Respondents filed a motion to suppress the checks on the ground that the affidavit supporting the application for the search warrant was inadequate to demonstrate probable cause. The District Court granted respondents' motions and ordered that the checks be suppressed. The Government sought reconsideration of the District Court's ruling, contending that respondents lacked "standing" to challenge the constitutionality of the search. The District Court reaffirmed its suppression order and the Government appealed.
The District Court held that the affidavit was deficient because the affiant relied on double hearsay, and failed to specify the dates on which information included in the affidavit had been obtained.
The Court of Appeals affirmed, holding that respondents had "standing" and the search warrant was constitutionally inadequate. The court found that the respondents were not required to establish a legitimate expectation of privacy in the premises searched or the property seized because they were entitled to assert "automatic standing" to object to the search and seizure under Jones v. United States, supra. The court observed that the vitality of the Jones doctrine had been challenged in recent years, but that "[u]ntil the Supreme Court rules on this question, we are not prepared to hold that the automatic standing rule of Jones has been . . . overruled. . . . That is an issue which the Supreme Court must resolve." 599 F.2d, at 1098. The Court of Appeals was obviously correct in its characterization of the status of Jones, and we granted certiorari in order to resolve the controversy. 444 U.S. 989 (1979).

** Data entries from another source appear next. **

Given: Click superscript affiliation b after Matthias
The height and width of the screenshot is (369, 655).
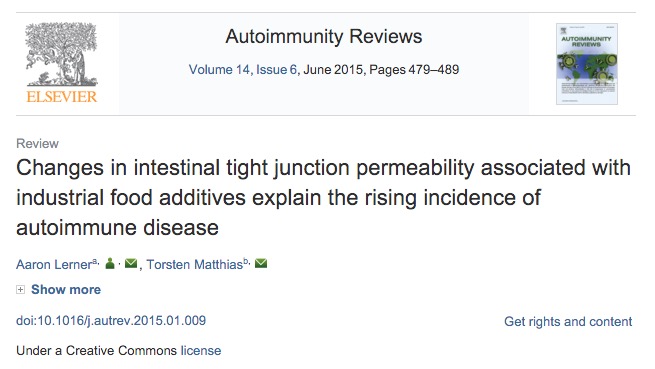Looking at the screenshot, I should [x=246, y=261].
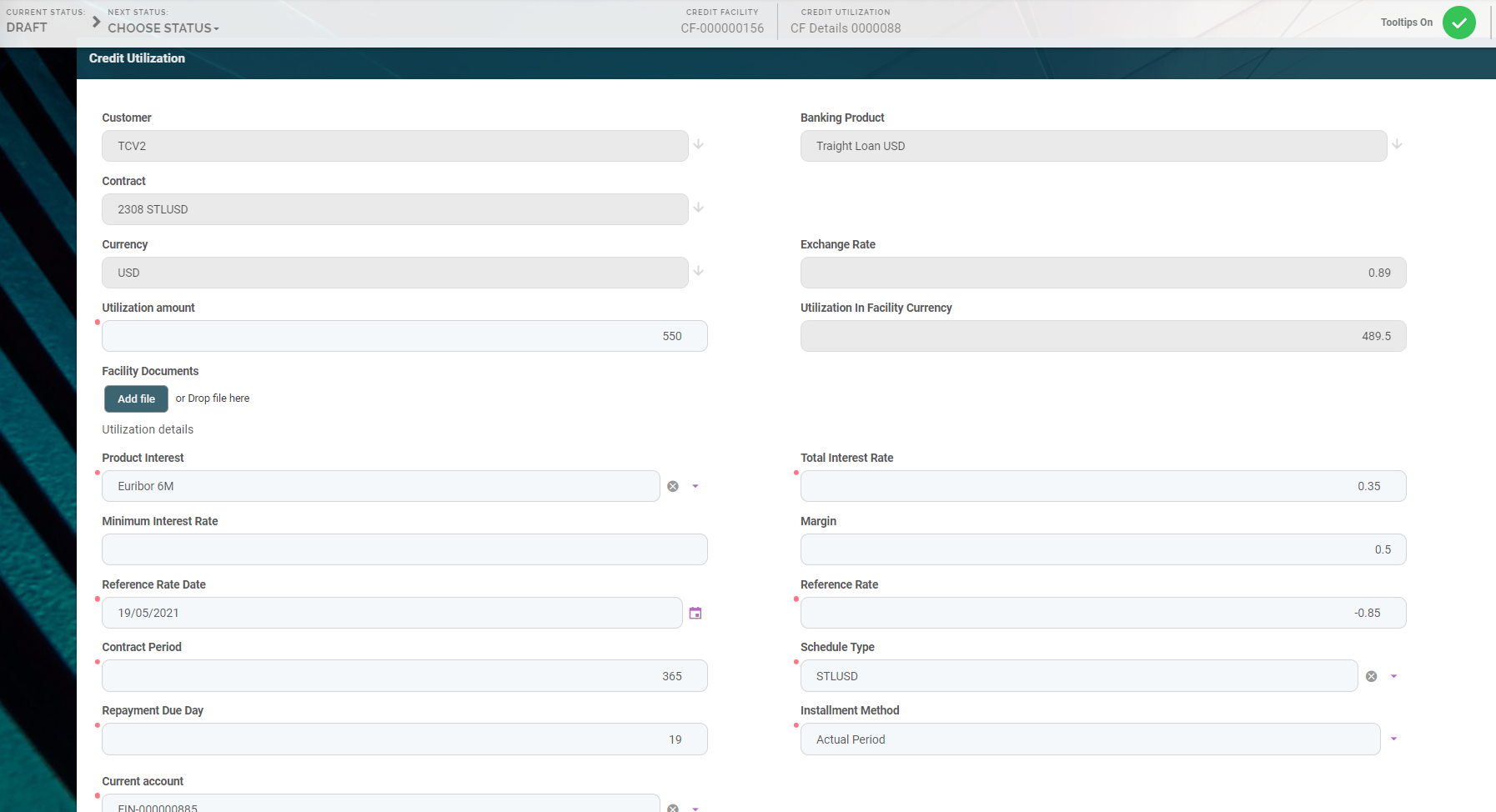This screenshot has width=1496, height=812.
Task: Toggle the green Tooltips On switch
Action: point(1458,23)
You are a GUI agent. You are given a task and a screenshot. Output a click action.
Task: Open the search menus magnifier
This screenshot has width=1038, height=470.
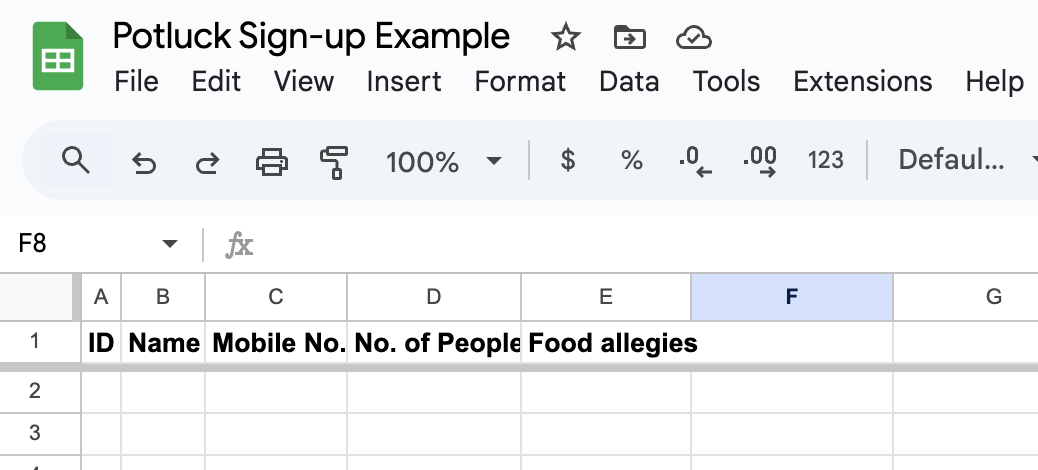coord(76,160)
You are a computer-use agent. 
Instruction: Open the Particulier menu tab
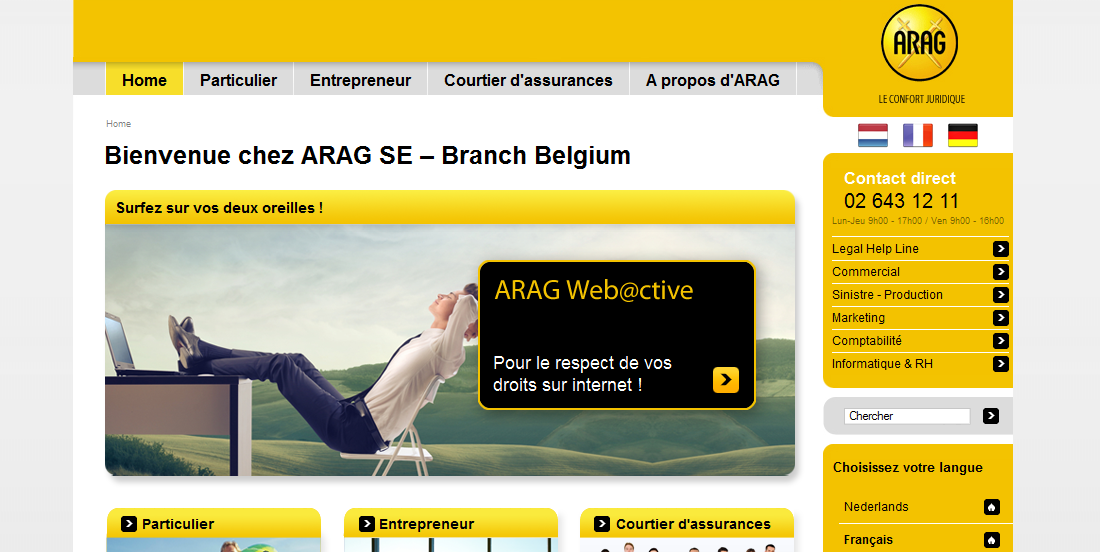[x=239, y=80]
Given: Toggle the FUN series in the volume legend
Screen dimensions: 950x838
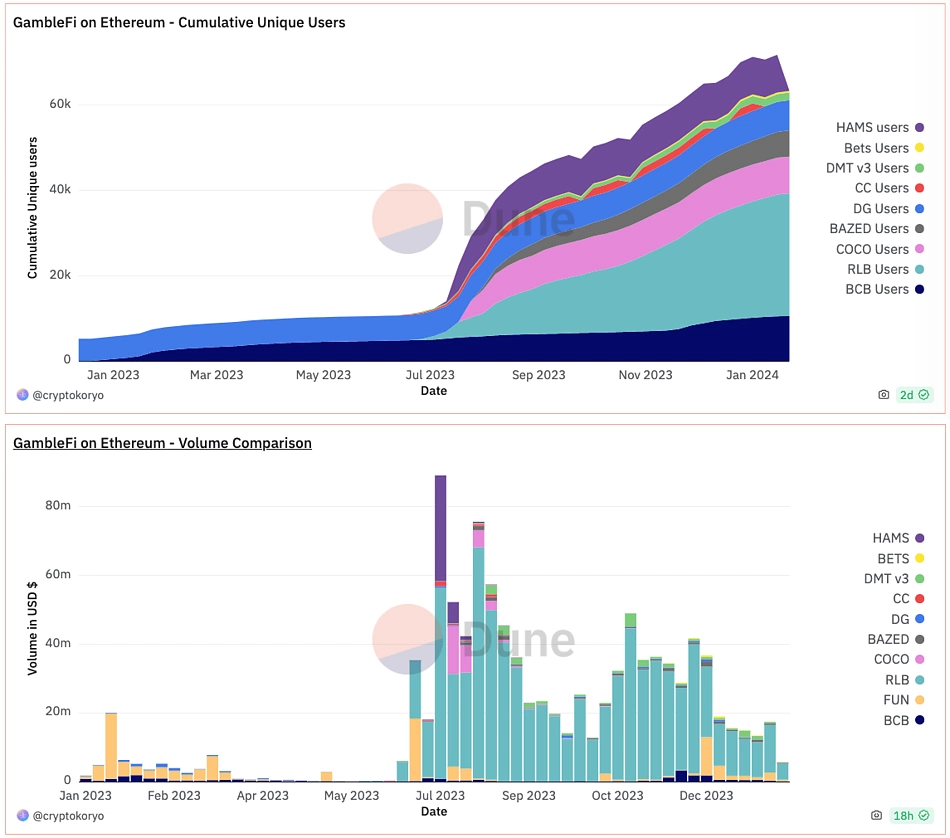Looking at the screenshot, I should [x=894, y=700].
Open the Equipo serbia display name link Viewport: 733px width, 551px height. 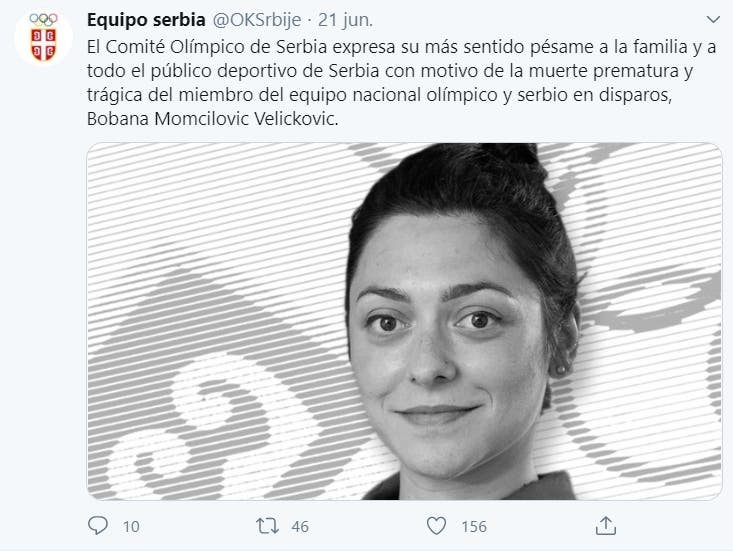(x=146, y=20)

The Courts of Appeals have divided on the continued applicability of the automatic standing rule. The Sixth Circuit abandoned the rule after our decision in Simmons v. United States, 390 U.S. 377 (1968). See, e. g., United States v. Hunter, 550 F.2d 1066 (1977). Most of the remaining Circuits appear to have retained the rule, but many with "misgivings." See, e. g., United States v. Oates, 560 F.2d 45, 52 (CA2 1977); United States v. Edwards, 577 F.2d 883, 892 (CA5), cert. denied, 439 U.S. 968 (1978).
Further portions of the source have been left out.